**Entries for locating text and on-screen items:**
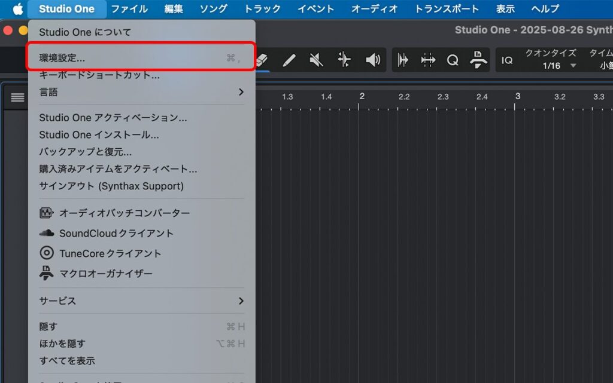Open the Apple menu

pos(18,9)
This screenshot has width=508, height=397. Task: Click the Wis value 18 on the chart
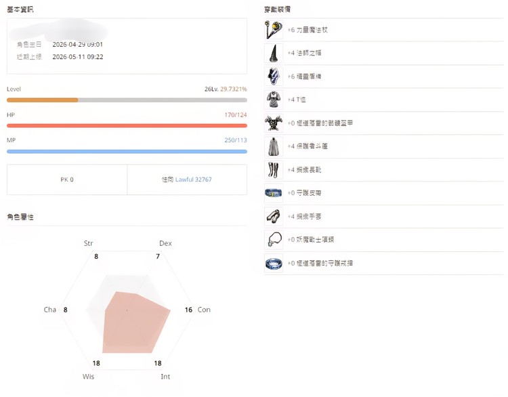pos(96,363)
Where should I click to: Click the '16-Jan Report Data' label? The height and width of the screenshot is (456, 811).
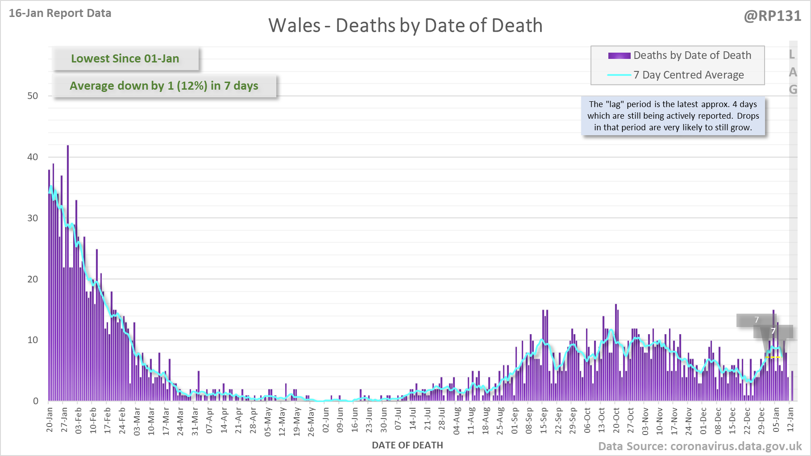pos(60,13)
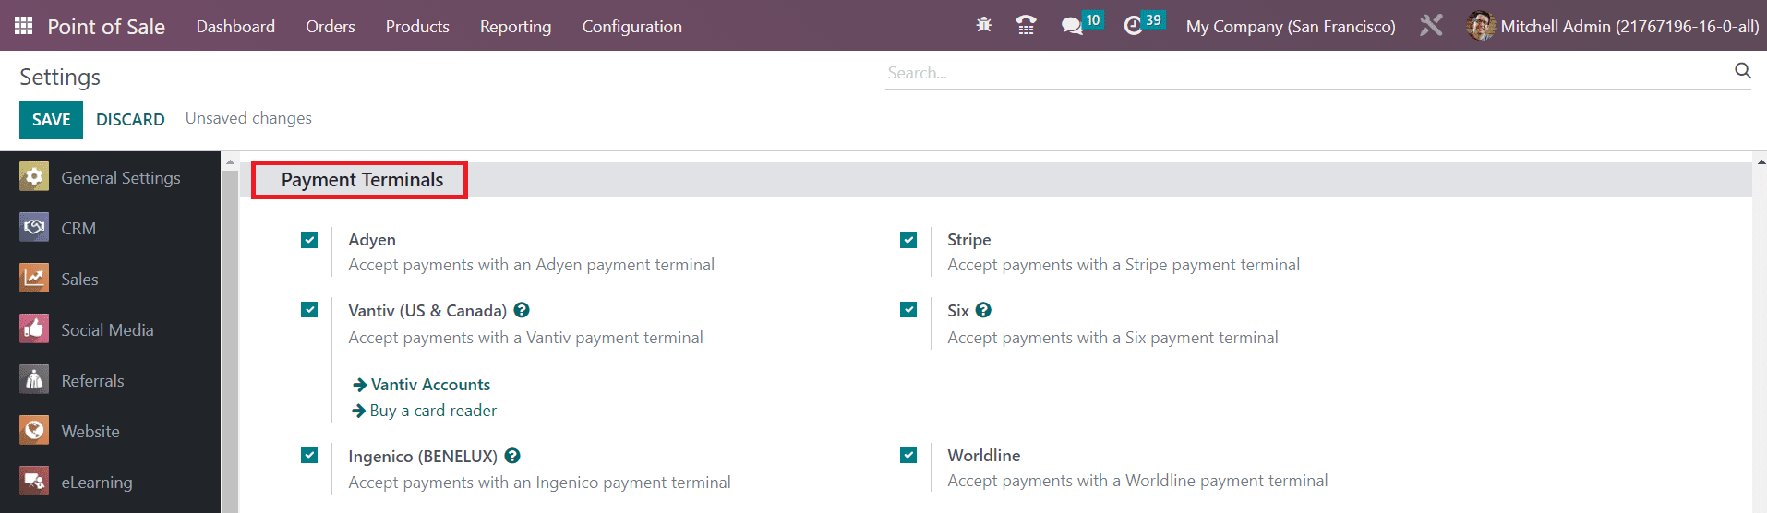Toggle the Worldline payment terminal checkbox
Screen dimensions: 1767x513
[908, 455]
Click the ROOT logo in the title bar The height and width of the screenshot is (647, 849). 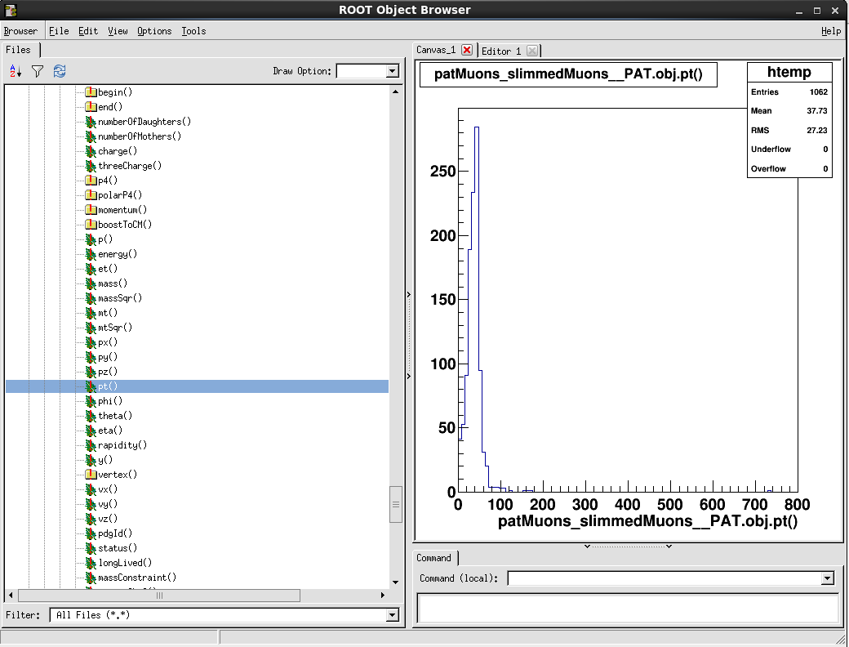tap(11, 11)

**WORK TO BE COMPLETED:** Revise everything from the line containing "This screenshot has" down to the line containing "pos(96,363)", replacing "chart" with "graph" and leaving all else unchanged. Omit the pictures from your answer.

**SOLUTION FOR THIS EXERCISE:**
This screenshot has width=508, height=397. Task: Click the Wis value 18 on the graph
pos(96,363)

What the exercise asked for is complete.